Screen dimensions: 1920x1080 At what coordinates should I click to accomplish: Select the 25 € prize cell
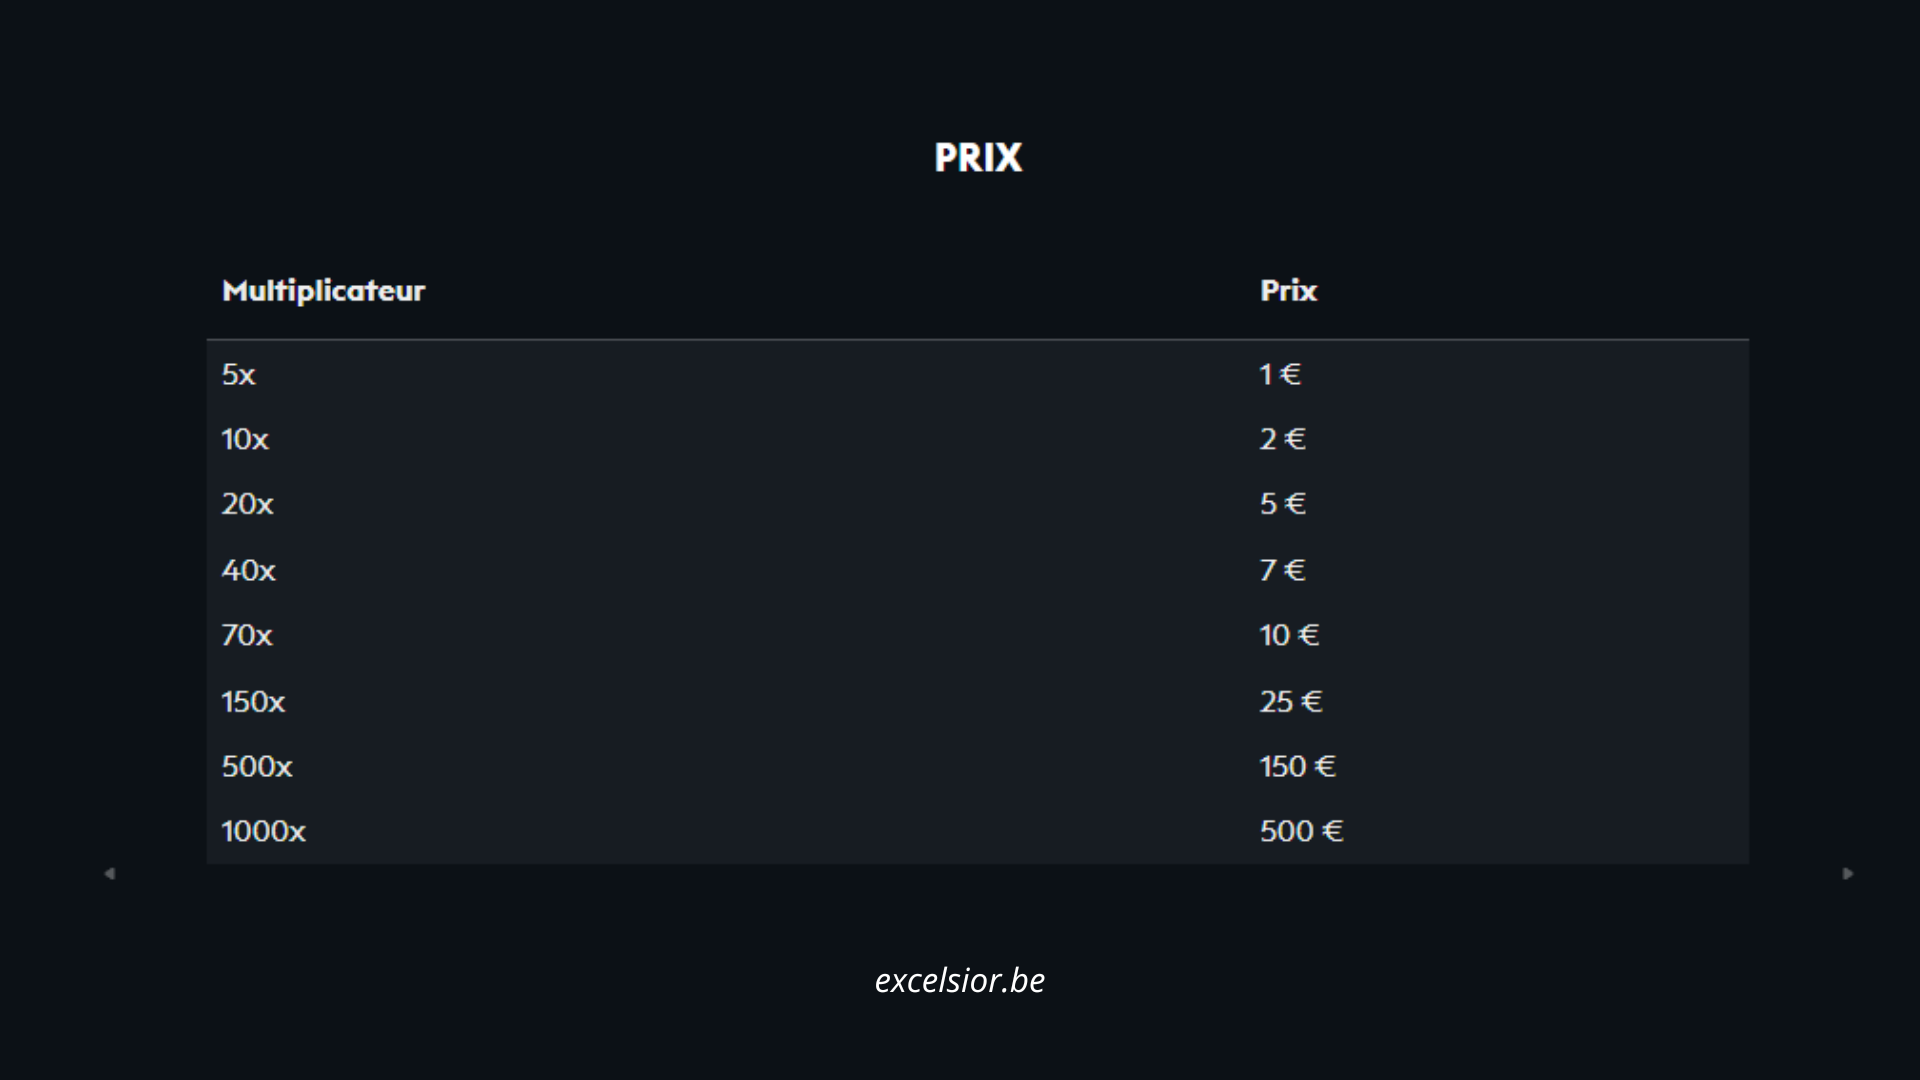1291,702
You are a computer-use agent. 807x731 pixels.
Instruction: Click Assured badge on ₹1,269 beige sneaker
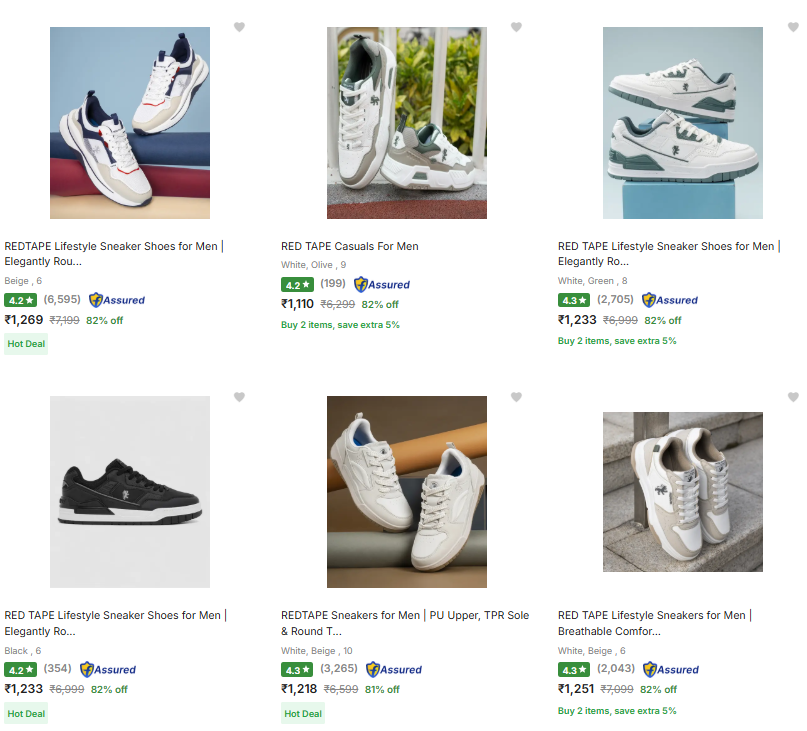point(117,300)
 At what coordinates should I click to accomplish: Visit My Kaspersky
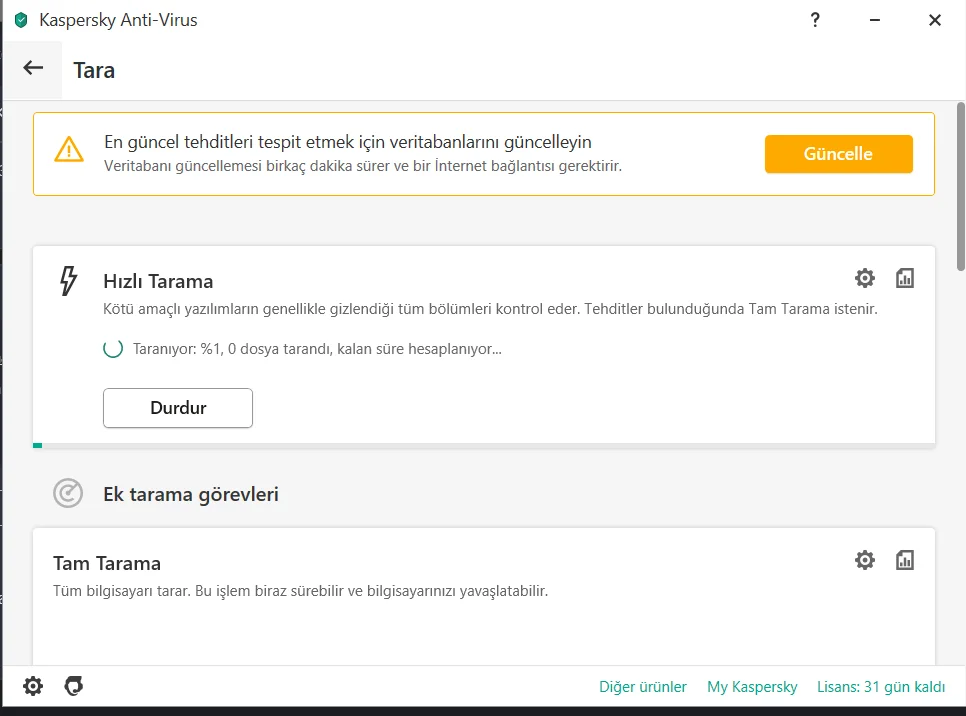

::::::

▸ Work item
The entries above are to be repeated exactly, except for any pictures.

▸ Task response
Screen dimensions: 1920x1080 At what coordinates should I click to accomplish: Select the 25 € prize cell
1291,702
You are a computer-use agent. 807x731 pixels.
Instruction: Click Assured badge on ₹1,269 beige sneaker
point(117,300)
 At what coordinates should I click to accomplish: Visit My Kaspersky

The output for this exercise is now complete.